Kendimizi oradan oraya taşırdık eskiden.
Neler neler öğrenmişiz aslında…
Kendimizi oradan oraya taşırdık eskiden.Taşımayınca hemen dibimizde ne varsa dünyamız o oldu.
Mahalle bakkalı gidilecek tek yer oldu bazı gün.
Köpeğini gezdirdiğin park, senin en uzak yolculuğun oldu.
Eskiden uzak yerleri hayal eder, daha çok yol yapmak isterdik. Azaldık. Neredeysek orası cennetimiz olur mu, ona baktık.

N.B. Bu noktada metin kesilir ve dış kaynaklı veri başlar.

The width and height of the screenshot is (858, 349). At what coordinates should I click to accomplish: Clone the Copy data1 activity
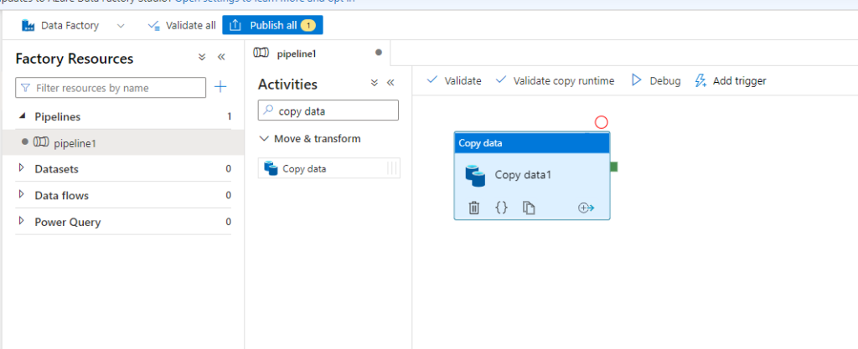point(529,208)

Arsızca ister, alabildiğimizi alırdık. Hatırlayın, öyle yapmaz mıydık?
Elimizdeki bize yetmezdi. Bir tane daha. Bir de bu rengi.
Bir de Instagram’da gördüğümden, onunkinden. Bana da bundan.
Para biriktirip daha fazla şundan.
Evlerinize girin, dışarı çıkmayın, çocukları okula göndermeyin, dışarıdan gelen şeyleri dezenfekte edin, asla maskesiz ve mesafesiz başkalarıyla görüşmeyin denildiğinde, ki bu geçen yılın mart ayıydı, eve girip biz bize kapıları kilitlediğimiz an azalmayı öğrendik.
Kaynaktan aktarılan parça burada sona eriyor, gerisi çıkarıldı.